• REQUIREMENT
Please print the entries below exactly, from the line with "The height and width of the screenshot is (658, 1363)." through the line with "Open the Данные", including both of those lines and leaving out all others.

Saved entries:
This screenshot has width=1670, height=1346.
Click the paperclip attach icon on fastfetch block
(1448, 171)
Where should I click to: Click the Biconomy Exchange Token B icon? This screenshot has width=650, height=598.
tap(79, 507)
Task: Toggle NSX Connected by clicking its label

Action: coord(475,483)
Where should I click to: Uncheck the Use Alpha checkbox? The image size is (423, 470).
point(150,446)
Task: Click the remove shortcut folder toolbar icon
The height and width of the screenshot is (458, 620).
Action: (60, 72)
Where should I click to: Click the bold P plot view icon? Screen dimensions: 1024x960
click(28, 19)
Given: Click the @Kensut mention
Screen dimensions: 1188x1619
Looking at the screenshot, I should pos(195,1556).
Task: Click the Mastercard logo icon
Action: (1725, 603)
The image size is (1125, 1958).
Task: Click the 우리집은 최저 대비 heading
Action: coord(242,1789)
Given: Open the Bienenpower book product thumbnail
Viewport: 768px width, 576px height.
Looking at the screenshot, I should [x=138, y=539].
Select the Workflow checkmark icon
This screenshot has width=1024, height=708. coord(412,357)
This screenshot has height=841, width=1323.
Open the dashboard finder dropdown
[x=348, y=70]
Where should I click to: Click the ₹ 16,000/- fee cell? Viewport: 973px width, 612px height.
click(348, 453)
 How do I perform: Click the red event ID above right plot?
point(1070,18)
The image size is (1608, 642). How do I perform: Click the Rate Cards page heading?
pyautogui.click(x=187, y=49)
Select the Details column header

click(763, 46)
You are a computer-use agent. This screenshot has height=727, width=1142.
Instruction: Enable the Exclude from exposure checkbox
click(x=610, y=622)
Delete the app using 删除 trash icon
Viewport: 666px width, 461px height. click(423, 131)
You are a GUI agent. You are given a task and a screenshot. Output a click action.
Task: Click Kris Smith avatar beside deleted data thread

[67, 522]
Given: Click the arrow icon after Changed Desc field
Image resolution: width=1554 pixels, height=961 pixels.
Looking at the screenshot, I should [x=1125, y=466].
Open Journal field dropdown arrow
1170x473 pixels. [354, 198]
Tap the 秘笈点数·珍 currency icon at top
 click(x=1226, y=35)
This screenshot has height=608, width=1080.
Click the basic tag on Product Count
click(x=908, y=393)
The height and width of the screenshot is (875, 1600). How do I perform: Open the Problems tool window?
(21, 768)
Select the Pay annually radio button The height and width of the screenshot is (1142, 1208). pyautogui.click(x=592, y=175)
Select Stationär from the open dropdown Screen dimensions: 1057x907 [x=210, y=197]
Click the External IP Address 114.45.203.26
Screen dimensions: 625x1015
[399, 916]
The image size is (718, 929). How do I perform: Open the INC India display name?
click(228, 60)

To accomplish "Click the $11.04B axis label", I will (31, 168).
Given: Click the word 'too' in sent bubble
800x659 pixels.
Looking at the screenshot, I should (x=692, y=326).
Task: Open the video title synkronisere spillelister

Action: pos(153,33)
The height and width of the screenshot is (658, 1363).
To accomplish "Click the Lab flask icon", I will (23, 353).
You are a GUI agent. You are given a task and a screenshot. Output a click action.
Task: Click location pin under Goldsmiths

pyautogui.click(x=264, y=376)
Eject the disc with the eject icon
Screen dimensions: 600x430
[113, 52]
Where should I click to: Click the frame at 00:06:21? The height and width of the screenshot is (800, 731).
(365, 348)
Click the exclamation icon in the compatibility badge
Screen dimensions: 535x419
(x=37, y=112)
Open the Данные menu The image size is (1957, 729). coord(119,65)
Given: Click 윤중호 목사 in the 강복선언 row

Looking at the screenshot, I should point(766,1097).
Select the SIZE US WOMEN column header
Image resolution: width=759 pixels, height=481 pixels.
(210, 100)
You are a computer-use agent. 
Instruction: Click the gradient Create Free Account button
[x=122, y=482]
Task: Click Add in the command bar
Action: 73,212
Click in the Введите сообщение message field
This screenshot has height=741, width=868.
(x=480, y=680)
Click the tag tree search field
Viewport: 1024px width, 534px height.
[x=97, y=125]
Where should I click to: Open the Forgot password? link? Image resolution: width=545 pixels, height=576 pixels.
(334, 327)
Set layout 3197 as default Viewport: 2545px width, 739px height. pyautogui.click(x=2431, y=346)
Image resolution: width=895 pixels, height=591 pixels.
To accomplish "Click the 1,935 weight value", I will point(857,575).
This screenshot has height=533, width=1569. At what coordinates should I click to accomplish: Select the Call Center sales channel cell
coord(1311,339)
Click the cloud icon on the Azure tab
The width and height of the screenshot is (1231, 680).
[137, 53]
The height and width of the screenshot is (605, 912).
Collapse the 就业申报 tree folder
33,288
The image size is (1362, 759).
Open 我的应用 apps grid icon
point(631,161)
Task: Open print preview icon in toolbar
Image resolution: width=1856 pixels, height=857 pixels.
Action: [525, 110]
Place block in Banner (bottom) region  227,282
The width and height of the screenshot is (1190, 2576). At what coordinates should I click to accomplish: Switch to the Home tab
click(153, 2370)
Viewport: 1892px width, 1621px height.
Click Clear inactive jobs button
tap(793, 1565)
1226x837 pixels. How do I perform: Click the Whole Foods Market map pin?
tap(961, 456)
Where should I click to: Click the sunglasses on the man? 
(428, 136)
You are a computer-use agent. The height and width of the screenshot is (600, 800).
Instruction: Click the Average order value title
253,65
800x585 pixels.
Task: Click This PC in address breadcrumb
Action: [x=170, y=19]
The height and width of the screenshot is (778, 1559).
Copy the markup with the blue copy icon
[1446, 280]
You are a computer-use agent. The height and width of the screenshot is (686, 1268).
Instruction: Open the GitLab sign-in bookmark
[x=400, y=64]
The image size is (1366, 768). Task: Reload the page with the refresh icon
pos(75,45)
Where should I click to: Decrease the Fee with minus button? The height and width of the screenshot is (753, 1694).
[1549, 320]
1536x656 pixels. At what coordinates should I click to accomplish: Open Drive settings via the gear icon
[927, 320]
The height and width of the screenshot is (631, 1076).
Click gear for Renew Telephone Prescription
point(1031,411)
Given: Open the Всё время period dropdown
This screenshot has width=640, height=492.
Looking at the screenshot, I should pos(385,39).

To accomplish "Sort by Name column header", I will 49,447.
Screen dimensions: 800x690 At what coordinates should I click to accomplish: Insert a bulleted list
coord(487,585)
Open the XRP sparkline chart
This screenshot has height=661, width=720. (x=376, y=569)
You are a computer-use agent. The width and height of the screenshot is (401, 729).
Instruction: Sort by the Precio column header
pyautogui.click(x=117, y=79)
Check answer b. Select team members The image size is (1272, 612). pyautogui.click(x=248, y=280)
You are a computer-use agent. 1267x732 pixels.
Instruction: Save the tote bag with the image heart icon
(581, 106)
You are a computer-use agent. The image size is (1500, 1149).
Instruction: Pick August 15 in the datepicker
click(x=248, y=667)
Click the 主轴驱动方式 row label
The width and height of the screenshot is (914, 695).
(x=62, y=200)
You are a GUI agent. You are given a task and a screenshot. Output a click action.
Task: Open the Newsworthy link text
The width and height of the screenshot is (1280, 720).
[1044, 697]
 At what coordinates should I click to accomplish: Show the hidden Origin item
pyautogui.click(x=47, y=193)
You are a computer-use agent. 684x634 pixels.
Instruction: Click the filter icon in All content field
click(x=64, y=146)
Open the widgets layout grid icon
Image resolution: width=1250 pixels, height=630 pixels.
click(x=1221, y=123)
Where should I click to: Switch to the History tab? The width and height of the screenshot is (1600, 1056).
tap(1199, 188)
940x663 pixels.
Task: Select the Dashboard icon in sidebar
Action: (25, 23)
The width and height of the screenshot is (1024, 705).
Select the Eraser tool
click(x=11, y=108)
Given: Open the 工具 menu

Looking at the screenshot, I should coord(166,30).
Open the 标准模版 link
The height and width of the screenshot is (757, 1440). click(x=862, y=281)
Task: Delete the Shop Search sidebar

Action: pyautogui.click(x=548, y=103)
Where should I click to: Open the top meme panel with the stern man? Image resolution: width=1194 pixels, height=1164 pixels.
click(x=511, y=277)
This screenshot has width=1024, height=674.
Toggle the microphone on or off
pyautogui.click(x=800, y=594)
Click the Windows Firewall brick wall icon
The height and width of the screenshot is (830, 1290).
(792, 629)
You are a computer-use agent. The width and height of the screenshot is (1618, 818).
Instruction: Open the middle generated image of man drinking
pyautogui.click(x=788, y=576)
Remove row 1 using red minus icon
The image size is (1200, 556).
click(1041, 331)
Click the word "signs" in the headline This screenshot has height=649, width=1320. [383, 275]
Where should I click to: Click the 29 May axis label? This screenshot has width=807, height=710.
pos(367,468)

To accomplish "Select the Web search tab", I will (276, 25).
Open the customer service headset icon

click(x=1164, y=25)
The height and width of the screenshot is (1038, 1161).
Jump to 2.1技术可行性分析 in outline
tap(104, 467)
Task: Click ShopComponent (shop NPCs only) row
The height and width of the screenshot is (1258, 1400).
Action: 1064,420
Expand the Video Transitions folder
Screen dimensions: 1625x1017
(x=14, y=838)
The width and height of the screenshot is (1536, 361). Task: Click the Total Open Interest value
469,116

• WRITTEN SOLUTION
The height and width of the screenshot is (658, 1363).
To accomplish "Click the Lab flask icon", I will (23, 353).
You are a GUI agent. You are given a task and a screenshot. Output a click action.
Task: Click location pin under Goldsmiths

pyautogui.click(x=264, y=376)
Eject the disc with the eject icon
Screen dimensions: 600x430
[113, 52]
Where should I click to: Click the frame at 00:06:21? The height and width of the screenshot is (800, 731).
(365, 348)
Click the exclamation icon in the compatibility badge
Screen dimensions: 535x419
(x=37, y=112)
Open the Данные menu The image size is (1957, 729). coord(119,65)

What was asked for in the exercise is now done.